** WHAT TO WORK ON **
a – In the pirate gardening passage, what should you do if a space is weed-whacked regularly?
b – Take the pirate gardening passage further, starting right after its last sentence.

** QUOTED TEXT **
/---

Perhaps the lesson with South Central Farm is the futility of direct confrontation with the moneyed and politically connected powers that conspire to make our urban spaces "idle and uncultivated." As Arneson and Klehm prove, the best strategy may be to look between the cracks, to cultivate our food in the margins, to abandon the big ideas and mission statements and simply pick up a shovel and plant wherever and whenever we can.
Tips for starting your own pirate garden:
1. Look for disused space near where you live or work. Vegetable gardening is intensive and you'll need to keep an eye on the plants.
2. Is the space weed-whacked on a regular basis? If so find an overgrown space where your plants won't get cut down.
3. Look for easy access to water. Unless you live in a rainy region, that will be key. Consider mixing pirate vegetables in with existing plantings to take advantage of automated watering systems. Just be sure that your food doesn't get sprayed with pesticides.

\---

** DATA PROVIDED **
/---

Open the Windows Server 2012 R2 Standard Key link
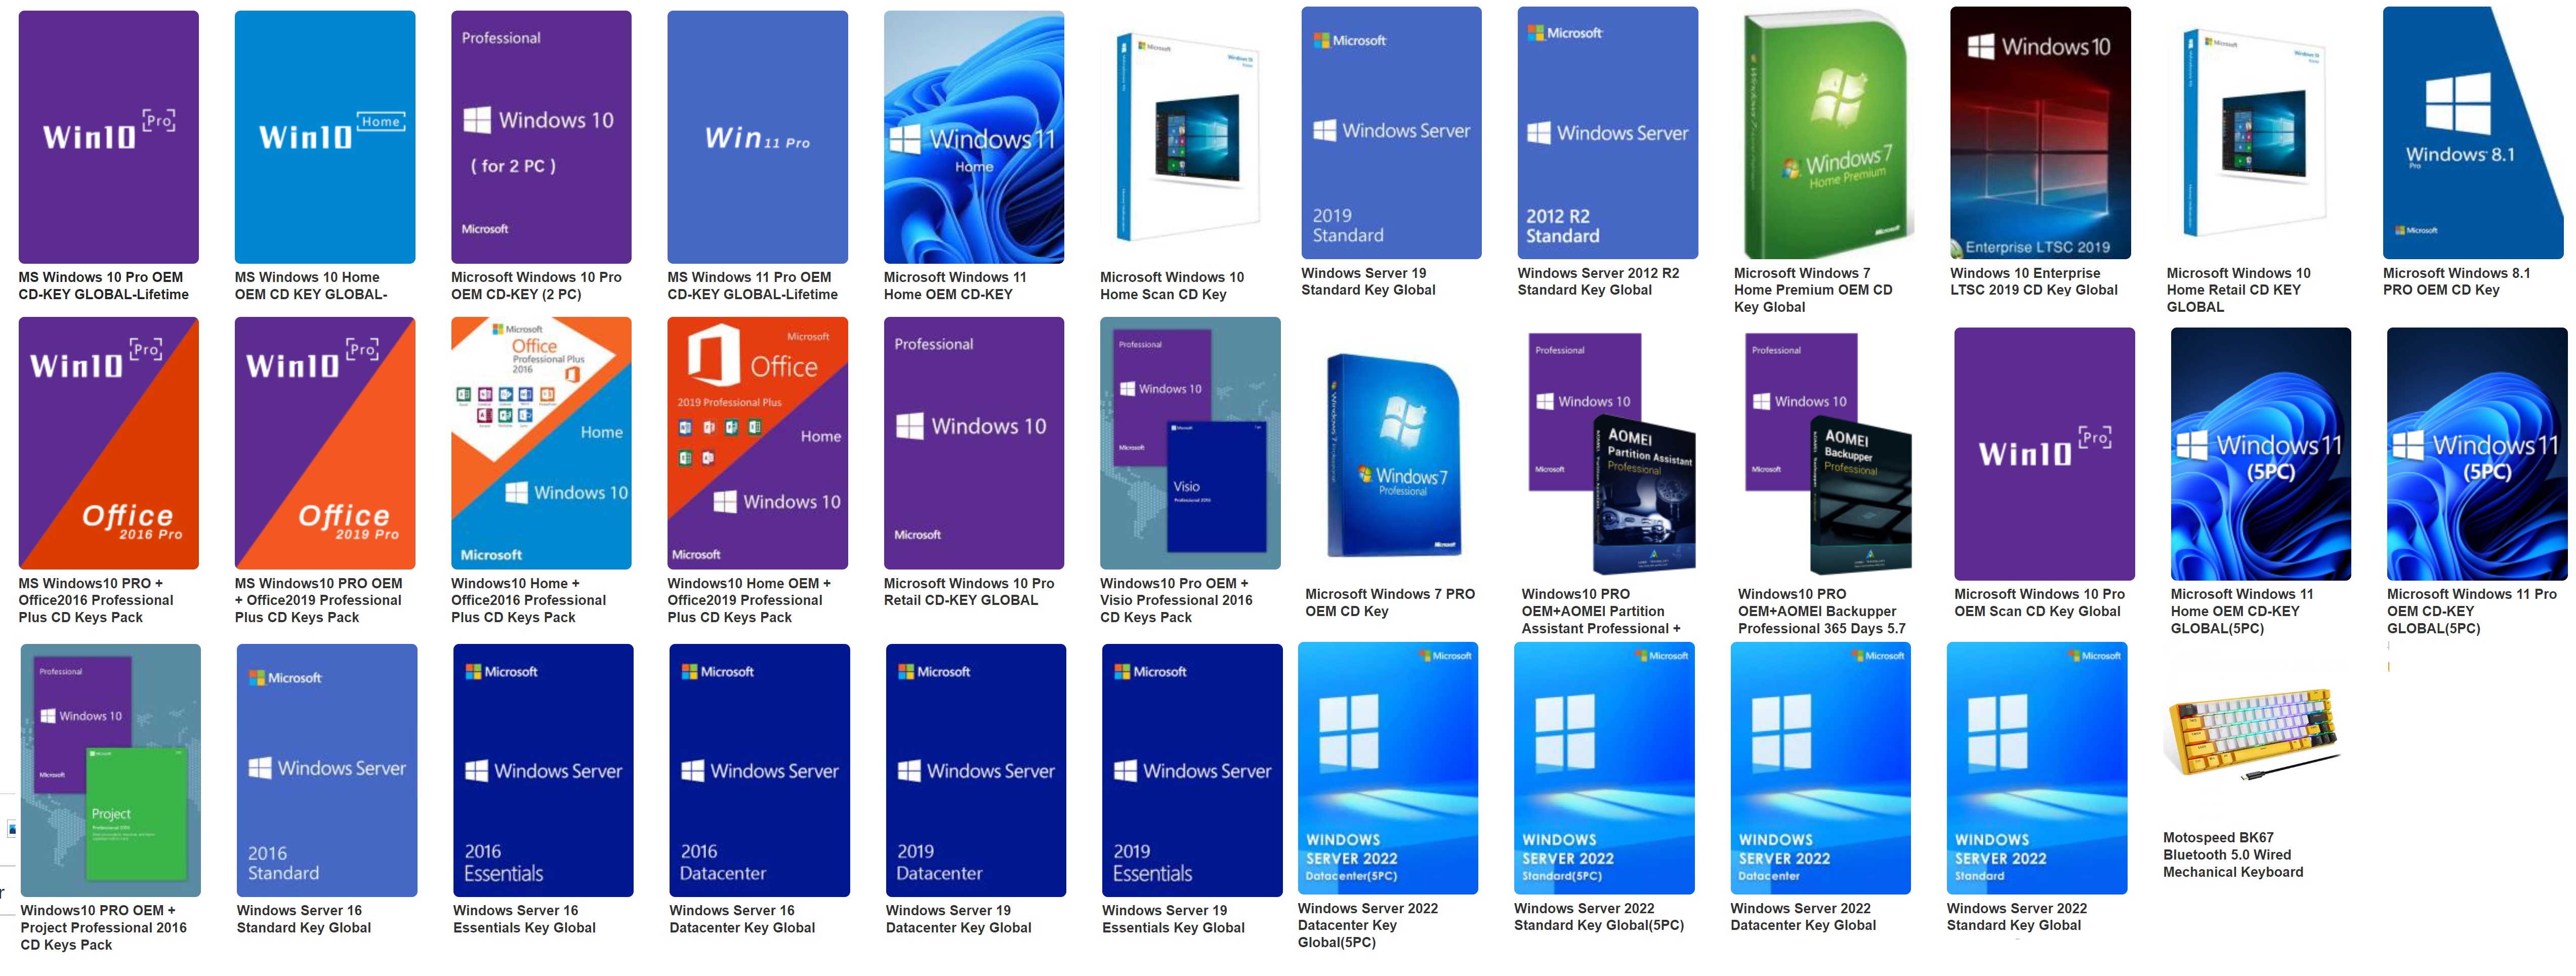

\---

** RESULTS IN ORDER **
a – Find an overgrown space where your plants won't get cut down.

b –
4. If you don't like the uncertainty of going completely guerilla, ask neighbors, friends and family and your place of work if you can garden on their land. You get space, they get a tended yard, and you all get fresh food. Or approach the owner of an abandoned lots and offer to maintain the lot in return for allowing you to plant a garden.
5. Make seed bombs. Seed bombs are balls of compost, clay, and native plant seeds that can be thrown into vacant lots to germinate wildflowers. For detailed instructions see Heavy Petal.
Homegrown Revolution's Kelly and Erik are the authors of the upcoming handbook The Urban Homesteader, available in spring 2008 through Process Media.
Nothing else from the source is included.